Opiniões divergentes voltam a transformar o novo Código Brasileiro de Trânsito em um assunto polêmico. Depois das discussões sobre o início da vigência e da anistia dos pontos nas carteiras de habilitação, desta vez o assunto em pauta é a cobrança das multas registradas antes de 22 de maio, quando todo o código foi regulamentado, e que foram notificadas num prazo superior a trinta dias. No meio das diferentes interpretações, o motorista é quem fica mais confuso.
Há três dias, o Departamento de Trânsito (Detran) e a Diretran anunciaram a decisão de manter a cobrança das multas registradas no período anterior a 22 de maio. Mas o assessor jurídico do Conselho Estadual de Trânsito (Cetran), Marcelo Araújo, diz que a questão ainda não está definida. A decisão do Cetran deverá ser anunciada nos próximos dias, depois de reunião ainda não agendada.
Para Araújo, cada notificação que se enquadra no polêmico quadro deve ser avaliada separadamente, para se decidir se a cobrança será ou não feita. Para isso, ele explica que é preciso levar em consideração o tipo de infração, a data da ocorrência e a data do recebimento da notificação.

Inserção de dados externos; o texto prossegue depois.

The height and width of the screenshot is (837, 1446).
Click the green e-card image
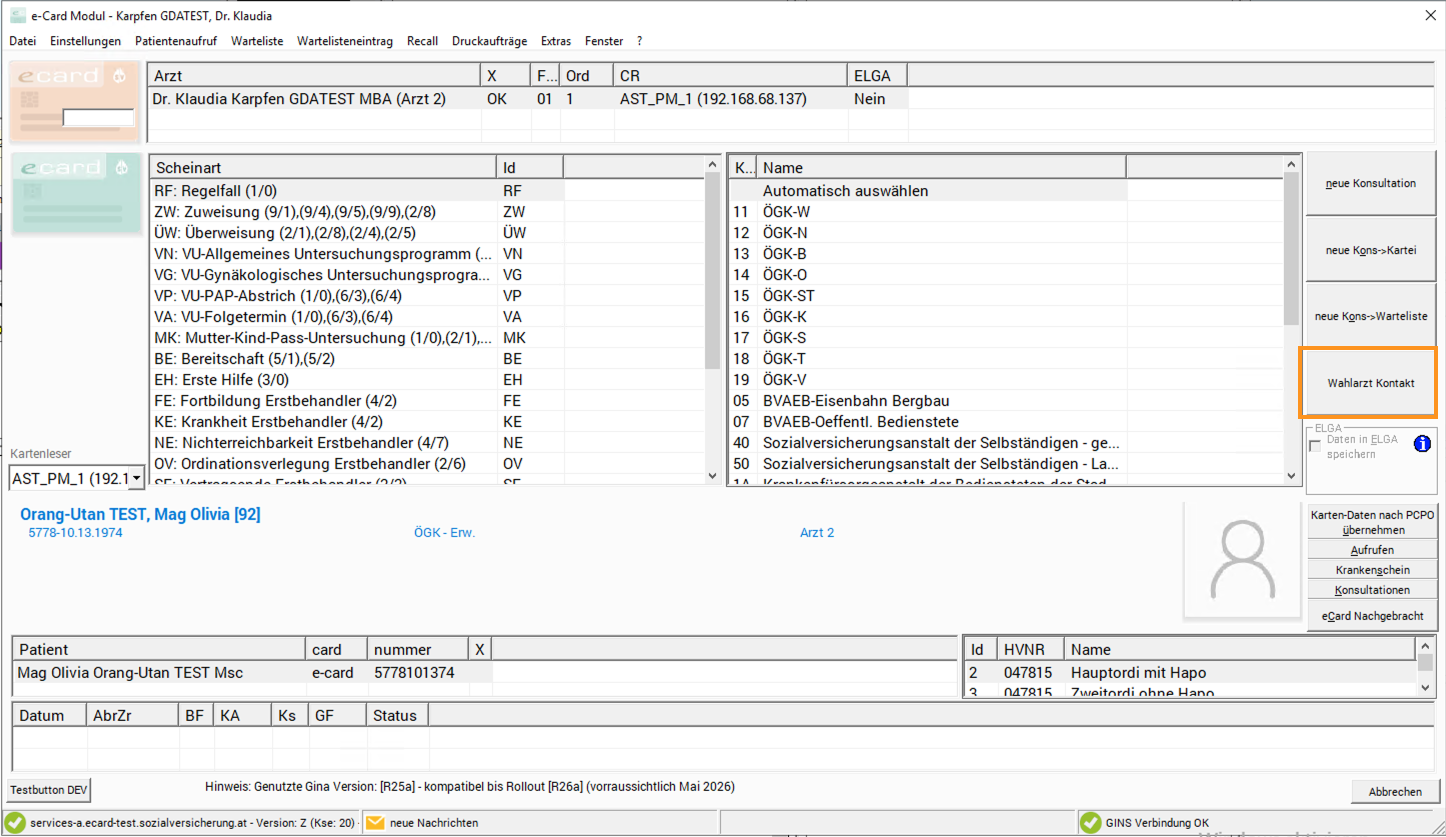(x=72, y=192)
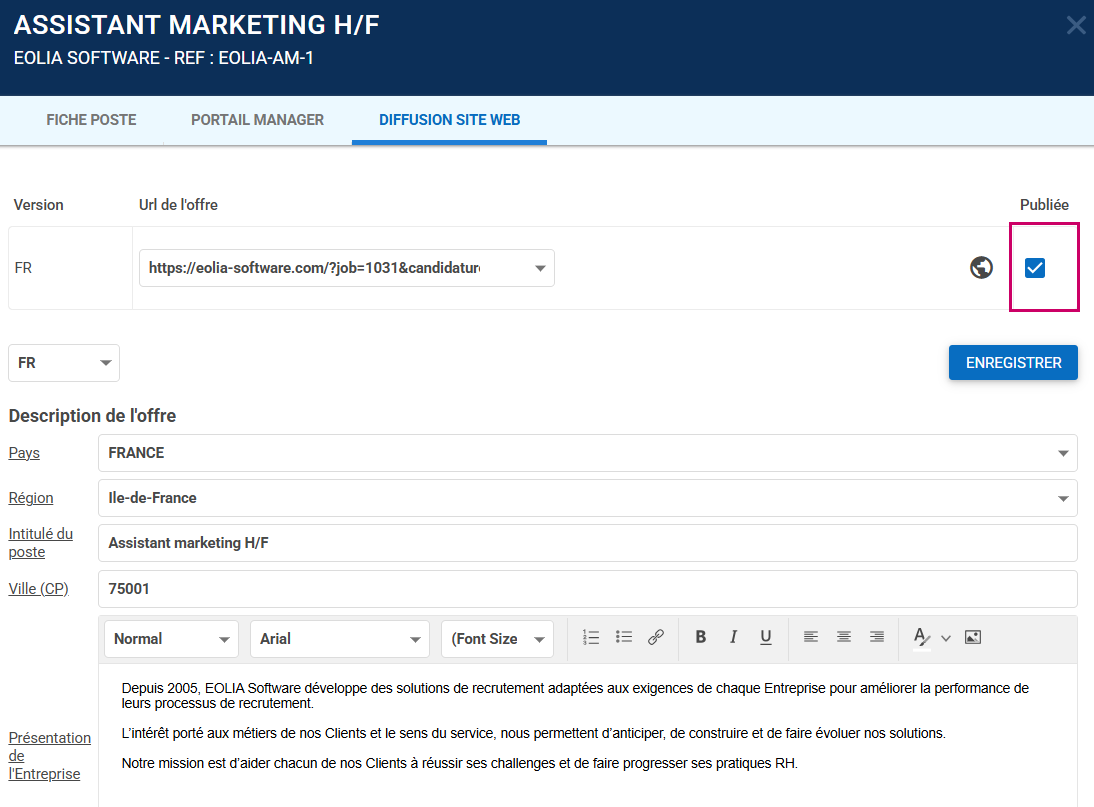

Ele explica que todo motorista tem direito à defesa prévia no órgão que fez a notificação, num prazo de quinze dias. Se não for aceita, ele pode recorrer ainda na Junta Administrativa de Recursos de Infrações (Jari). ‘‘Em última instância, o motorista pode recorrer ao Cetran’’, diz.
Mas o diretor do Detran, César Franco, diz que estes recursos não cabem ao motorista que foi notificado antes de 22 de maio e informado depois de trinta dias. ‘‘Quem fizer isso receberá sempre um ‘não’ como resposta’’, garante. Segundo Franco, o artigo 316 do Código Brasileiro de Trânsito é claro: o prazo de notificação só entra em vigor 240 dias a partir da publicação do código, ou seja, 22 de maio. ‘‘Para as multas anteriores, não há determinação de prazo para notificação’’, afirma.